Does the CTC wish to see this change?
Or will it watch, as its members add Hi-viz to their wardrobes, lights to their helmets, air horns to their bikes, cameras to their handlebars, and decide that it knows which products to review for this year's Xmas Cycle magazine?
4 comments:
Well, the CTC have changed their Memorandum and Articles of Association, first written on 28th September, 1887, many years before motor cars became a problem.
The CTC is now set to become a Charity, which (although very sad for us old CTC Club members) may well be the change that's needed. The CTC will be required by the Charity Commission to work to benefit all cyclists in the country, and not just their members.

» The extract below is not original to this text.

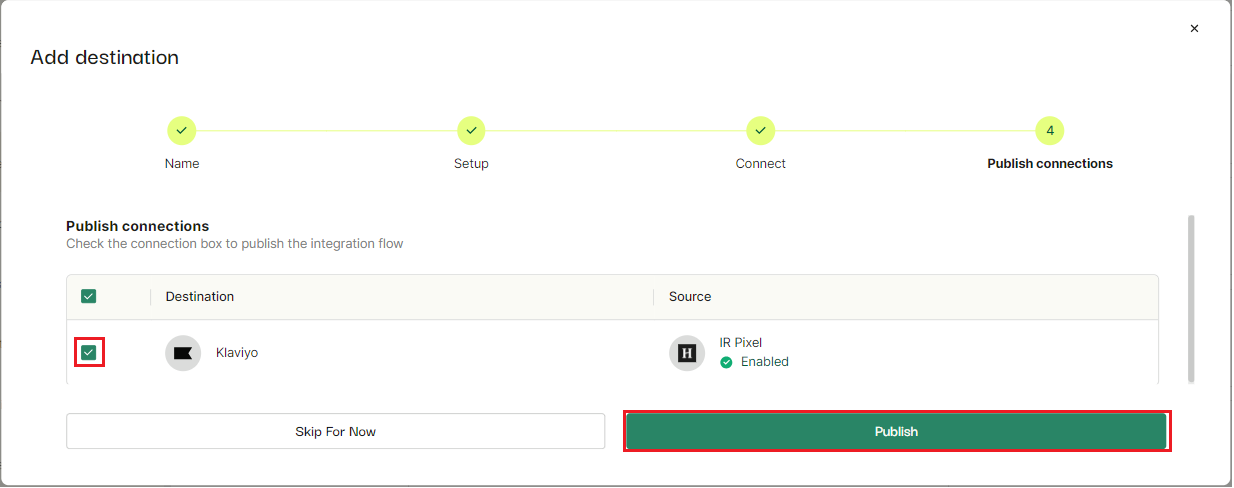Close the Add destination dialog
The image size is (1234, 488).
point(1194,29)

I'm a "Right to Ride" rep, but these days prefer to call myself a "Local Representative". I have two 6 year old twins, and I am seeing our roads through their eyes when we go cycling. In no way can cycling on our roads in amongst badly-driven motor cars be described as "safe", those of us who are vehicular cyclists have merely learnt not to think about the danger we're in. Even cyclists with decades of VC experience are being killed on our roads.

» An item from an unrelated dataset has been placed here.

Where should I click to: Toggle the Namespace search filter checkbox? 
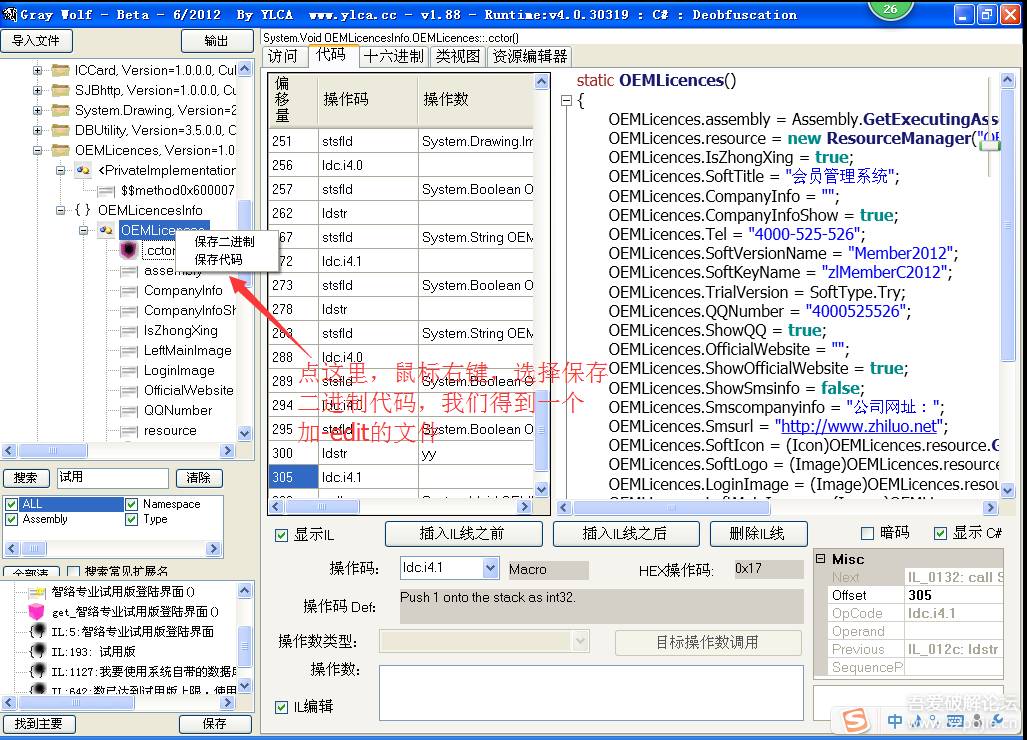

Thanks - that's really encouraging!
(To pre-empt any misunderstanding, the above is meant sincerely. It's v difficult to convey sincerity or sarcasm online - I misread comments like mine all the time).
It's excellent to hear that you're not keen to use the "right to ride" slogan.
You're right that VC people still get killed. Look what happened to Ken Kifer, for instance.
I hope being a members' charity is the push CTC needs to work for all cyclists, I really do. But I'd also like to see them working for the other 98% of the population that wouldn't call themselves a cyclist.
Your kids, and mine, for instance, (when I get around to having some). No matter how proficient my VC skills are, I just can't imagine letting my kids cycle to school in the UK. And if I can't, do we really expect the non-cycling parent majority to?
We're close to losing a generation - kids will be brought up increasingly by parents who never cycle themselves, and never did (except around their cul-de-sac, and they got bored of that soon enough). These parents don't know of the freedom to travel a bike should bring; how could they possibly inculcate that in their children?
It would be wrong to look at London Cycling Campaign (LCC) through the narrow prism of CTC's 'Ride to Ride' mantra. We're a member-led urban cycling organisation - not a cycle tourists club. Our members and activists have a very broad set of views.
Next week we launch a full membership ballot on our single-issue campaign for the 2012 London Mayoral elections. An explicit call for a continental-style cycling experience will be one of the options. You can find out more on www.lcc.org.uk when it relaunches early next week.
Mustafa Arif - Trustee and Chair of Campaigns
Mustafa, that's great news - my apologies if I tarred LCC with the same brush as the CTC, and thanks for clearing that up.
It'd probably be a white paint brush - the kind used to give us the "world-class cycling infrastructure" featured so prominently at the bottom of the hierarchy of provision.